The last few days have put me into a prolonged, slow burning state of freak out. Fun.
My friend’s father passed away on Monday. My father went into the hospital on Tuesday. No details on either situation will be forthcoming. We just got clobbered by a thunderstorm which, it turns out, was rough enough to knock out the power in the hospital. The backup generators kicked in a second later, but woah.
I am planning to go to the hospital after work tonight. I need to make dinner first but then I’ll go for a quick visit before visiting hours end. Tomorrow morning is the funeral. I’ll go to the hospital afterwards. How’s that for a tough day? The last few days have been bad, but tomorrow… woah.
On less important (re: not important at all) topics, I have one more episode of The Umbrella Academy’s final season to watch. I strongly suspect that once I finish that final episode I will immediately start a rewatch of the entire series from season one episode one. I think that is going to happen.
Earlier today I was looking at Threads (the twitter alternative social network made by the same assholes who make instagram and bookfayce which begs the question why the fuck am I giving this new social network site the time of day) and I posted that musically speaking, today is a Porcupine Tree kinda day (from a mental health standpoint, of course… meaning heavy and complicated and confusing if you’re not paying close attention). TWELVE MINUTES LATER I got a notification that the Porcupine Tree instagram account had been ported to Threads. They haven’t posted anything yet but I guess I should say you’re welcome?

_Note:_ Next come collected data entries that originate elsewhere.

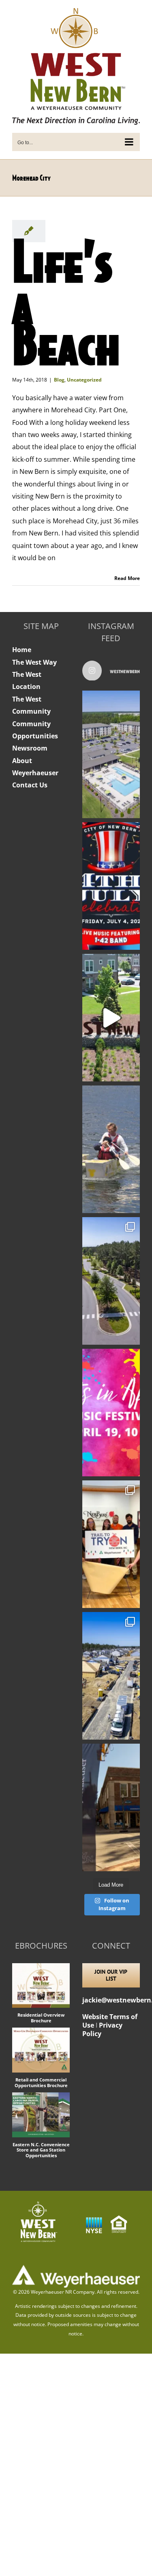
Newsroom (29, 748)
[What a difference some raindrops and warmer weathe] (111, 1281)
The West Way (34, 662)
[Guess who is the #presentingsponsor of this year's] (111, 1807)
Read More (127, 578)
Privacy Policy (102, 2029)
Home (21, 649)
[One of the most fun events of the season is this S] (111, 1412)
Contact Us (29, 784)
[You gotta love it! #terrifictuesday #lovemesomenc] (111, 1017)
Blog (59, 379)
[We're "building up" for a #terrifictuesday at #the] (111, 1676)
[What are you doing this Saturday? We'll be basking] (111, 1149)
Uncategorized (84, 379)
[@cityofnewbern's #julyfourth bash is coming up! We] (111, 886)
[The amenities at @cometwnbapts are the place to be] (111, 754)
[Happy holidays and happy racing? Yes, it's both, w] (111, 1544)
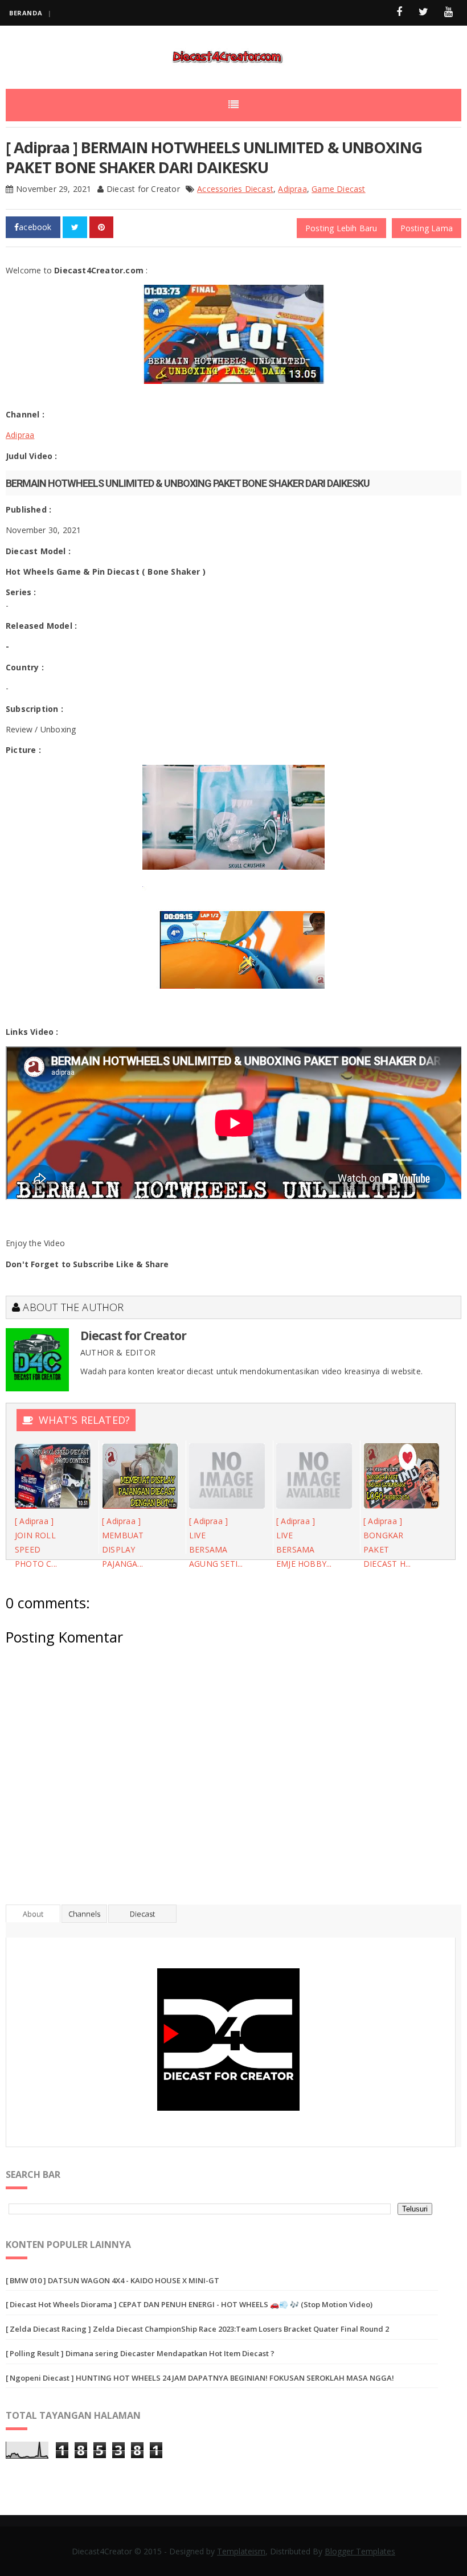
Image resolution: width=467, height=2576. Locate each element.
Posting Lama (426, 228)
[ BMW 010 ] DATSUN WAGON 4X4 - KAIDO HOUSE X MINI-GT (112, 2280)
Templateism (241, 2551)
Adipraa (292, 188)
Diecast (142, 1914)
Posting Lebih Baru (341, 228)
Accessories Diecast (235, 188)
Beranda (25, 13)
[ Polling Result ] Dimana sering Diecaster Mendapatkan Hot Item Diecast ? (140, 2353)
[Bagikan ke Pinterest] (101, 227)
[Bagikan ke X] (75, 227)
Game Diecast (338, 188)
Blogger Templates (360, 2551)
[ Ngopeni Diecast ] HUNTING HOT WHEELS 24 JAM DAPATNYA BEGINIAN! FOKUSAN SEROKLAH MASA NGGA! (200, 2378)
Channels (84, 1914)
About (33, 1914)
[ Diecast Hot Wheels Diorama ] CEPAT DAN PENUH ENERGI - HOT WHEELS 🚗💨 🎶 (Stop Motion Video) (189, 2304)
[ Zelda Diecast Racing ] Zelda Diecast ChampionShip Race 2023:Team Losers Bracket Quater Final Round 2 (197, 2329)
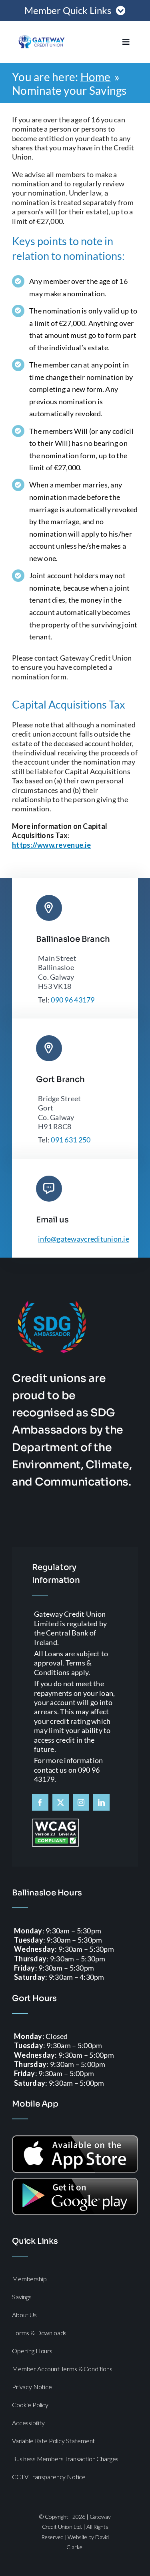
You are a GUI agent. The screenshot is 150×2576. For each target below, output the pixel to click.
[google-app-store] (75, 2181)
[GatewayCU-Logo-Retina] (42, 36)
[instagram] (81, 1802)
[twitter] (60, 1802)
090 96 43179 (72, 999)
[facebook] (40, 1802)
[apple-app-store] (75, 2139)
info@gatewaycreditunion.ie (83, 1238)
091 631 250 (70, 1139)
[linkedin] (101, 1802)
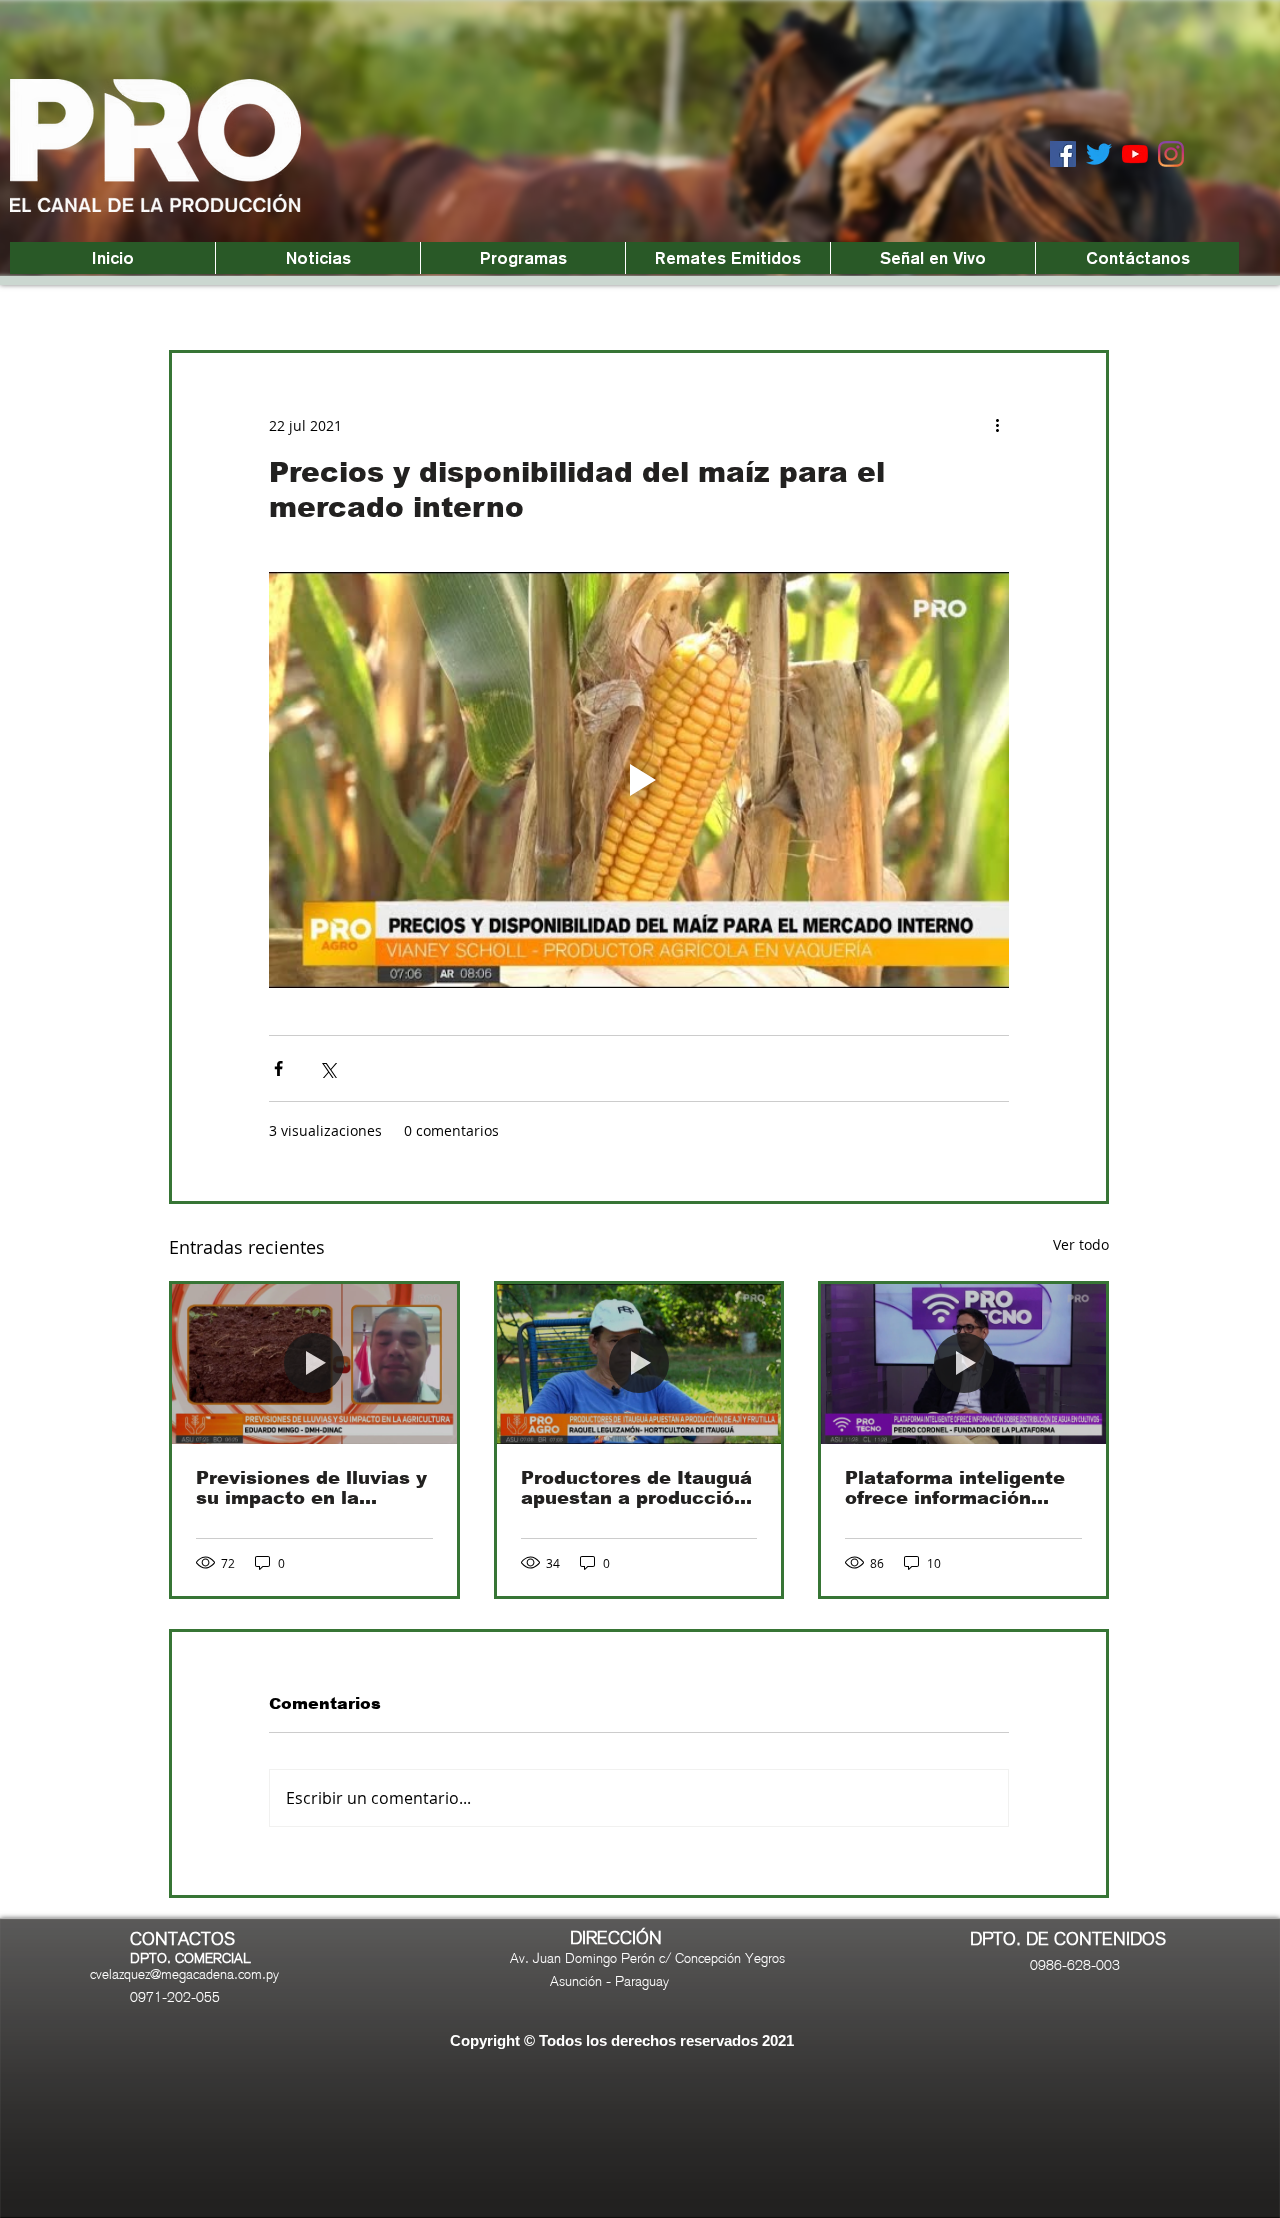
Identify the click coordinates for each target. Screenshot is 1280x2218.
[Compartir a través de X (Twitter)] (327, 1068)
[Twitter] (1099, 154)
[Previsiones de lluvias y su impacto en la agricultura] (314, 1364)
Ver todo (1081, 1244)
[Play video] (639, 780)
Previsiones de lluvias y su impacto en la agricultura (311, 1488)
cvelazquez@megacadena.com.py (184, 1974)
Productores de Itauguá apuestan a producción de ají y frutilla (636, 1488)
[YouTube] (1135, 154)
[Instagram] (1171, 154)
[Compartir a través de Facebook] (278, 1068)
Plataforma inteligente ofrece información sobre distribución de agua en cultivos (955, 1488)
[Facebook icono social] (1063, 154)
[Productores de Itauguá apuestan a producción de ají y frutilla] (639, 1364)
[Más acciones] (997, 425)
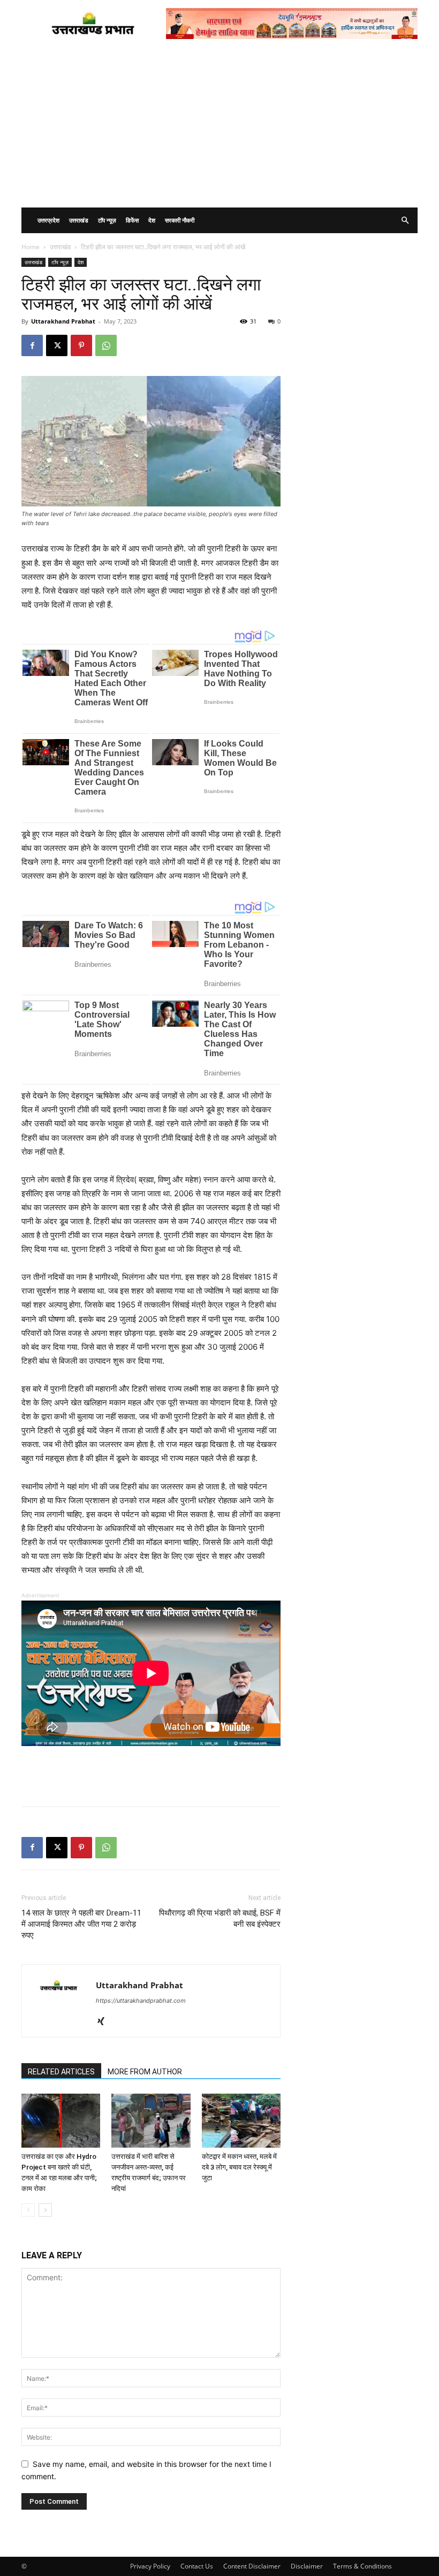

I don’t know what the dad situation is going to be like this weekend but I do know that Bellana, my step daughter, is coming over for a visit. All the bad, scary stuff going on feels a little more bearable when the kids come by. I am really looking forward to seeing how she did at her conference this week. I want all the sciency details.
Speaking of science, from a nutritional standpoint I screwed up yesterday. I spent the whole day at the hospital with Dad and when I left the house I forgot to take my pill case with me. I took my breakfast vitamin pills before I left, and took my lunch vitamin pills when I got home for dinner. I was going to take my dinner vitamin pills before I went to sleep, but I fell asleep earlier than expected and missed that dose. Dummy. Note to self: bring the friggin’ pill case tomorrow. Dumb ass.
What else? Word from the hospital this afternoon is that Dad is starting to show early signs of coming out of whatever was wrong. My fingers and toes and eyes are all firmly crossed. Again, I am not sharing details beyond a small hint of optimism. Enjoy it while you can.
Okay, Robert. Stop stressing and get back to work. You have stuff to do. Do it.